Barclays has reported a 35% rise in pre-tax profit to £837m (£1.02bn) for the three months to the end of September as it profited from bond trading and sells off unwanted assets.

Chief executive James Staley said the bank had made "strong progress" in the quarter towards closing its non-core businesses and dealing with historical issues.

It said its fixed-income revenue climbed 40% from a year earlier to £947m, a two-year high, a sign that its investment banking division is beginning to generate stronger returns.

For the nine months, however, pre-tax profit dropped 10% to £2.9bn, as all banks come to terms with the low interest rate environment that makes it difficult to make money from loans.

Barclays says it has set aside an extra £600m to meet compensation claims for mis-selling of PPI in the third quarter.

This figure tops some analysts had expected £500m in the three months to September and brings the total provision over the past two quarters alone to £1bn, after £400m was put aside in the second quarter. The banking industry's PPI bill already stands at more than £30 billion.

Chief executive Jes Staley was brought in last December to replace former boss Antony Jenkins after lacklustre results at the business.

Staley is focusing on boosting the investment part of the bank, which previously had been an engine of growth for the business.

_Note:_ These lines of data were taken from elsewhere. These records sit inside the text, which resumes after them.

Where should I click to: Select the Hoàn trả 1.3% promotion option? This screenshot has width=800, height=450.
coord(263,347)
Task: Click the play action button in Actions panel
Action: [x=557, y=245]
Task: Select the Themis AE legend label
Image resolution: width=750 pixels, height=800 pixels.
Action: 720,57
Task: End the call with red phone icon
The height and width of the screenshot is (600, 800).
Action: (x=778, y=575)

He is also selling off the firm's Africa business.

Staley added: "Our core businesses are performing well, non-core rundown is approaching the final lap toward closure, we are on top of costs, and our capital position is resilient with strong reasons for confidence."

Earlier this week Barclays and UBS have agreed to settle the litigation brought on by US bondholders, who had taken both banks to court on charges of allegedly conspiring with rivals to rig the Libor benchmark interest rate.

Libor, or the London interbank offered rate, serves as a benchmark for trillions of dollars of transactions and is regularly used to set rates for credit cards, loans and mortgages. It is assessed on the basis of submissions by banks that sit on the Libor assessment panel.